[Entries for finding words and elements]
++++++++++++++++++++

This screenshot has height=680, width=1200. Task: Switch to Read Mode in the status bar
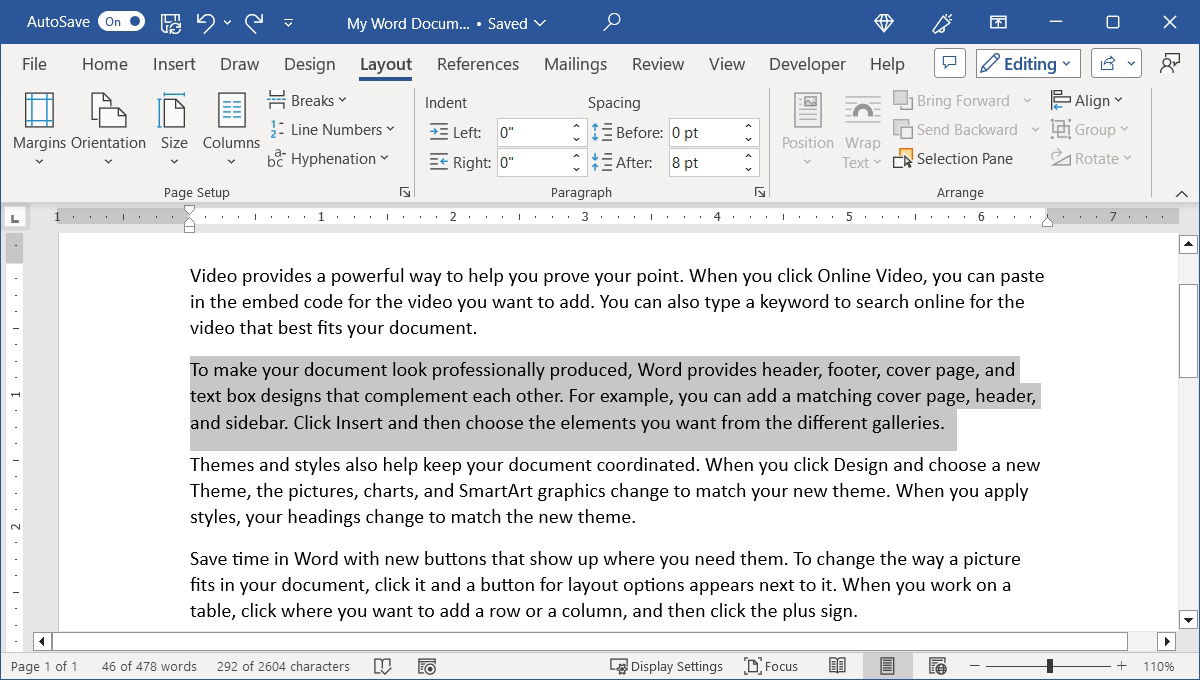tap(837, 665)
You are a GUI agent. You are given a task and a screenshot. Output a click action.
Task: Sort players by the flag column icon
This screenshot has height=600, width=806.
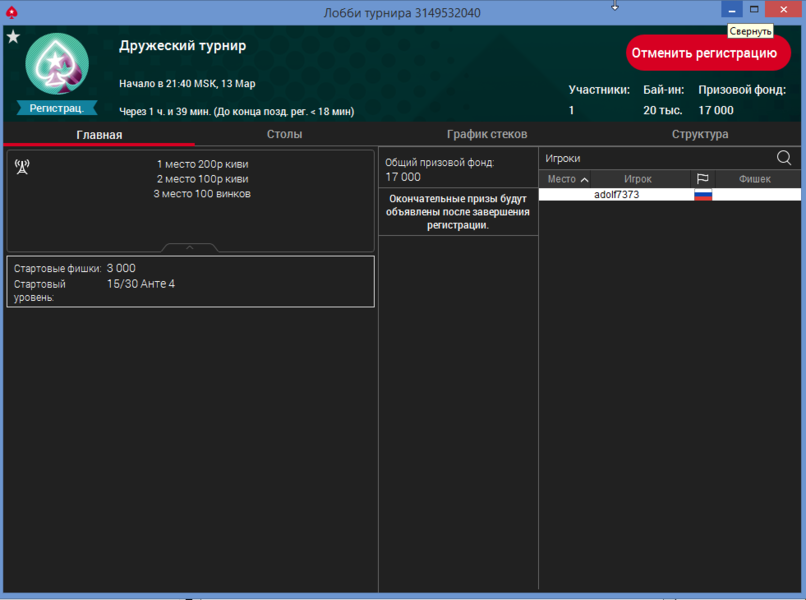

++++++++++++++++++++

_Aim of the exercise_
Return all of the material above word for word, leaving out the pictures.

_Exercise response_
This screenshot has height=680, width=1200. Task: Switch to Read Mode in the status bar
tap(837, 665)
You are a GUI agent. You are given a task and a screenshot. Output a click action.
Task: Sort players by the flag column icon
This screenshot has height=600, width=806.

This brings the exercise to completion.